[Stored entries]

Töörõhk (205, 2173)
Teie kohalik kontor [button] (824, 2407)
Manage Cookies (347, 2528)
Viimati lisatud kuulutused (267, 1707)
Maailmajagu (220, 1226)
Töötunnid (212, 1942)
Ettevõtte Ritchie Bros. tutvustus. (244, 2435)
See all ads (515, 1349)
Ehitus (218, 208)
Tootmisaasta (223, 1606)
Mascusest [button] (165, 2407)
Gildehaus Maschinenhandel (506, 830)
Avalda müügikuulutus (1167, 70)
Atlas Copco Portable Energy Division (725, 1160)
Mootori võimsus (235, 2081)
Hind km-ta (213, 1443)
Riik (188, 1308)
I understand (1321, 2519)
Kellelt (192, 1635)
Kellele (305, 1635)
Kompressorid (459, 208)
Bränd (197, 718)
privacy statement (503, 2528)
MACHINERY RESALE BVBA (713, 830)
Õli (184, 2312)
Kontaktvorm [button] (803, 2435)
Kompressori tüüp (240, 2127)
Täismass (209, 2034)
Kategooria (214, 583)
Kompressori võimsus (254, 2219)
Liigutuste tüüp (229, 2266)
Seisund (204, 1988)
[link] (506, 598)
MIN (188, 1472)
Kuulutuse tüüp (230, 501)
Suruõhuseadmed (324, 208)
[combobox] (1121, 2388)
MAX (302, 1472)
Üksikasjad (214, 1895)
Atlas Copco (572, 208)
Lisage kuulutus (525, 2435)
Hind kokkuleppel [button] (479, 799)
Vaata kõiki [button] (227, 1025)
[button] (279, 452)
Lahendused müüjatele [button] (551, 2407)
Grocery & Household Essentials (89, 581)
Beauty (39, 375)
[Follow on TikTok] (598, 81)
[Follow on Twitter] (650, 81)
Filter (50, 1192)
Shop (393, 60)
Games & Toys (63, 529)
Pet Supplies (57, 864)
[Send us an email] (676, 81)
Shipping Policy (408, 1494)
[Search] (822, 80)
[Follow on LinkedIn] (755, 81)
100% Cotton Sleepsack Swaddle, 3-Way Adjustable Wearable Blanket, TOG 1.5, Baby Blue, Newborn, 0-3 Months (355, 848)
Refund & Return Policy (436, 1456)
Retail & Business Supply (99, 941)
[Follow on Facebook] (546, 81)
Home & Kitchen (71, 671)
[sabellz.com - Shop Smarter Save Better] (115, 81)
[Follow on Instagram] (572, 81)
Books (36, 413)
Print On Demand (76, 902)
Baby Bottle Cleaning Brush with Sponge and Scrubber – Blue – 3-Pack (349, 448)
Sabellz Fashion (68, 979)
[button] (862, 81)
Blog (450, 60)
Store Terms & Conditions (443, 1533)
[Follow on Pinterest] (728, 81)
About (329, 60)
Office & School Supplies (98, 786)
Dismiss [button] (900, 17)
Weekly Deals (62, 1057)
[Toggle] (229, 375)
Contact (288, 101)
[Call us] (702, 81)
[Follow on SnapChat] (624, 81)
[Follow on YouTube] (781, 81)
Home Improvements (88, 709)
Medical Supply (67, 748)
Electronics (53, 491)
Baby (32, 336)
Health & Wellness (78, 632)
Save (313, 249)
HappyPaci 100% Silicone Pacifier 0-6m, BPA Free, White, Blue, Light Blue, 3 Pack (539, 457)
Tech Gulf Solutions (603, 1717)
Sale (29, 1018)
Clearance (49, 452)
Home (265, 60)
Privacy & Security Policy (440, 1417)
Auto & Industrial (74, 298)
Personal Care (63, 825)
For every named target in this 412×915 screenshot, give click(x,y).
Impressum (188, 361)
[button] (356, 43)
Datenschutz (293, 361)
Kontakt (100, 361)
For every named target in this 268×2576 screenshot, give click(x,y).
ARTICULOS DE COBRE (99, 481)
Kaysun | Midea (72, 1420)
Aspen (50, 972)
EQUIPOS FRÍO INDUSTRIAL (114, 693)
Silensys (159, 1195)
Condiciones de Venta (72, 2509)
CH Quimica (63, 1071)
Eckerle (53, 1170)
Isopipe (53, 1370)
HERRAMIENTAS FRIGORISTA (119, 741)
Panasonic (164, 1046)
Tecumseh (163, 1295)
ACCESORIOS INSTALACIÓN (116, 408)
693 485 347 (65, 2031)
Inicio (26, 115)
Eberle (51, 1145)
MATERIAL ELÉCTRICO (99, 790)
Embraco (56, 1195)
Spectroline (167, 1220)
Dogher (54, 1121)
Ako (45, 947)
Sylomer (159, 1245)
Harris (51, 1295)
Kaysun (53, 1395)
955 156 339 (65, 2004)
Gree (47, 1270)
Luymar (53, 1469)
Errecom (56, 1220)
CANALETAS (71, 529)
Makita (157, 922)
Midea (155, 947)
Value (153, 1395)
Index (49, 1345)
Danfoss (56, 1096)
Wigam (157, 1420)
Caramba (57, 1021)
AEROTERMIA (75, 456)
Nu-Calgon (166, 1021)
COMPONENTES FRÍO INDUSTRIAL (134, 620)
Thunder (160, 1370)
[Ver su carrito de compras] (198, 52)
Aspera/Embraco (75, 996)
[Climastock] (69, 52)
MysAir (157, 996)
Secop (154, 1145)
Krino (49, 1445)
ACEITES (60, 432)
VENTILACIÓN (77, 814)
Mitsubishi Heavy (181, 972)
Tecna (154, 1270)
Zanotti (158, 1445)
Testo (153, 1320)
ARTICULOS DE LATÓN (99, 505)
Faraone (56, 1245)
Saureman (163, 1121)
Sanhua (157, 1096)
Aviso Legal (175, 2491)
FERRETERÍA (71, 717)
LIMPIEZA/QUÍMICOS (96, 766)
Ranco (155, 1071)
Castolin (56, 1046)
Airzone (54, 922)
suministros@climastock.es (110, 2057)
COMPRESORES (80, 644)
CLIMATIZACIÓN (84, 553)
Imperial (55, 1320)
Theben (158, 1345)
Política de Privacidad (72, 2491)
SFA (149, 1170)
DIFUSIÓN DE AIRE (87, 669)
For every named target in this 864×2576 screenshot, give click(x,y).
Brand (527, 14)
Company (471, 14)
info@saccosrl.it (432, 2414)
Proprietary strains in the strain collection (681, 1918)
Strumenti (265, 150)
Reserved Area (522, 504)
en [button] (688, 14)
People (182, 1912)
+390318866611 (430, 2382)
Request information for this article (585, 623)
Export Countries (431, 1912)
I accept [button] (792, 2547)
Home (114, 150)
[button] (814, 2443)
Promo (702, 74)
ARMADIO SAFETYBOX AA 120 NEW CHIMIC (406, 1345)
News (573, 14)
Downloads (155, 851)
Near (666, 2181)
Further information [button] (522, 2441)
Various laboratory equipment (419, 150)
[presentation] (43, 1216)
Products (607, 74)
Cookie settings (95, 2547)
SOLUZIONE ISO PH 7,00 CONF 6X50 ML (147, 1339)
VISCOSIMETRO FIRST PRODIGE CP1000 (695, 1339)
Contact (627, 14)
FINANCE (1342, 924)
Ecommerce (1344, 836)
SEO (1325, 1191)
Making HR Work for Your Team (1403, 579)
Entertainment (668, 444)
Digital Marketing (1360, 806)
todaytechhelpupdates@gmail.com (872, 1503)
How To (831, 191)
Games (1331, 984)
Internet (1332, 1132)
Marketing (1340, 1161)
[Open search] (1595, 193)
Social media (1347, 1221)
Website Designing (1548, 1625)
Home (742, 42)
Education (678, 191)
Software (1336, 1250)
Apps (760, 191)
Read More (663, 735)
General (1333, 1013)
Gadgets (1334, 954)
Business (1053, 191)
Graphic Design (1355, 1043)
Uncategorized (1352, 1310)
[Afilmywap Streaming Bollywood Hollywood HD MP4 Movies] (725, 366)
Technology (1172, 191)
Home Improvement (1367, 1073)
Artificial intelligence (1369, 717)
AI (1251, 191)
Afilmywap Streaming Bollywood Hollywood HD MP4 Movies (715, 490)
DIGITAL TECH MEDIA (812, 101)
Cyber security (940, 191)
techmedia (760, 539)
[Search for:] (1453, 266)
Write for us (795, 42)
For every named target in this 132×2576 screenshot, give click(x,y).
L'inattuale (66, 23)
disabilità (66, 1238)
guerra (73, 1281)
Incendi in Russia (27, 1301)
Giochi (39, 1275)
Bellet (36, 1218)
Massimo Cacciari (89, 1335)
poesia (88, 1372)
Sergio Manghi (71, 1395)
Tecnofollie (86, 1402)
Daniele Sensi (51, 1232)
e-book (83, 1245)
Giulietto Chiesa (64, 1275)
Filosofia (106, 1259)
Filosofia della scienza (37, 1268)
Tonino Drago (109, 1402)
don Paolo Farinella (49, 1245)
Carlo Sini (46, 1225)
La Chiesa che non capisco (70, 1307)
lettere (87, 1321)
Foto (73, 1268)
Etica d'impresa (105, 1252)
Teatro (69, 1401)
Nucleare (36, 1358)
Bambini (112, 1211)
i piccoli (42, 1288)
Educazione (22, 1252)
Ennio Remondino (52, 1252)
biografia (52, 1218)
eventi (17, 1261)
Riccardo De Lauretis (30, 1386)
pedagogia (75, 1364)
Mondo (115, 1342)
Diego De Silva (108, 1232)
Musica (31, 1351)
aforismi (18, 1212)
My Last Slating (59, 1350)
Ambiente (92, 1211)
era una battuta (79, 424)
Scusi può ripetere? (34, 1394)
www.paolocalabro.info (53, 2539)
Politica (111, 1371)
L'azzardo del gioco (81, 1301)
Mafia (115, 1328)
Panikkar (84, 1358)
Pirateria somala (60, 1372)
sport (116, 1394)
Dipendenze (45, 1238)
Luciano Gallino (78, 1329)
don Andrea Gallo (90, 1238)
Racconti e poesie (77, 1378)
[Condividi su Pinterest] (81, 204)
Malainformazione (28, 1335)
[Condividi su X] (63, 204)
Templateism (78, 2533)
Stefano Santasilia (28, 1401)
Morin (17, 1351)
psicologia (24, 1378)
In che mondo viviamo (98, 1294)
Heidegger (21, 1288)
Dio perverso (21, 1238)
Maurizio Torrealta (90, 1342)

### Your task
All that is needed is the opening run of the data, given again exactly: please include every line from the first through the line with "Medical Supply (67, 748)", both ends kept.

### Result of this task
Töörõhk (205, 2173)
Teie kohalik kontor [button] (824, 2407)
Manage Cookies (347, 2528)
Viimati lisatud kuulutused (267, 1707)
Maailmajagu (220, 1226)
Töötunnid (212, 1942)
Ettevõtte Ritchie Bros. tutvustus. (244, 2435)
See all ads (515, 1349)
Ehitus (218, 208)
Tootmisaasta (223, 1606)
Mascusest [button] (165, 2407)
Gildehaus Maschinenhandel (506, 830)
Avalda müügikuulutus (1167, 70)
Atlas Copco Portable Energy Division (725, 1160)
Mootori võimsus (235, 2081)
Hind km-ta (213, 1443)
Riik (188, 1308)
I understand (1321, 2519)
Kellelt (192, 1635)
Kellele (305, 1635)
Kompressorid (459, 208)
Bränd (197, 718)
privacy statement (503, 2528)
MACHINERY RESALE BVBA (713, 830)
Õli (184, 2312)
Kontaktvorm [button] (803, 2435)
Kompressori tüüp (240, 2127)
Täismass (209, 2034)
Kategooria (214, 583)
Kompressori võimsus (254, 2219)
Liigutuste tüüp (229, 2266)
Seisund (204, 1988)
[link] (506, 598)
MIN (188, 1472)
Kuulutuse tüüp (230, 501)
Suruõhuseadmed (324, 208)
[combobox] (1121, 2388)
MAX (302, 1472)
Üksikasjad (214, 1895)
Atlas Copco (572, 208)
Lisage kuulutus (525, 2435)
Hind kokkuleppel [button] (479, 799)
Vaata kõiki [button] (227, 1025)
[button] (279, 452)
Lahendused müüjatele [button] (551, 2407)
Grocery & Household Essentials (89, 581)
Beauty (39, 375)
[Follow on TikTok] (598, 81)
[Follow on Twitter] (650, 81)
Filter (50, 1192)
Shop (393, 60)
Games & Toys (63, 529)
Pet Supplies (57, 864)
[Send us an email] (676, 81)
Shipping Policy (408, 1494)
[Search] (822, 80)
[Follow on LinkedIn] (755, 81)
100% Cotton Sleepsack Swaddle, 3-Way Adjustable Wearable Blanket, TOG 1.5, Baby Blue, Newborn, 0-3 Months (355, 848)
Refund & Return Policy (436, 1456)
Retail & Business Supply (99, 941)
[Follow on Facebook] (546, 81)
Home & Kitchen (71, 671)
[sabellz.com - Shop Smarter Save Better] (115, 81)
[Follow on Instagram] (572, 81)
Books (36, 413)
Print On Demand (76, 902)
Baby Bottle Cleaning Brush with Sponge and Scrubber – Blue – 3-Pack (349, 448)
Sabellz Fashion (68, 979)
[button] (862, 81)
Blog (450, 60)
Store Terms & Conditions (443, 1533)
[Follow on Pinterest] (728, 81)
About (329, 60)
Office & School Supplies (98, 786)
Dismiss [button] (900, 17)
Weekly Deals (62, 1057)
[Toggle] (229, 375)
Contact (288, 101)
[Call us] (702, 81)
[Follow on SnapChat] (624, 81)
[Follow on YouTube] (781, 81)
Home Improvements (88, 709)
Medical Supply (67, 748)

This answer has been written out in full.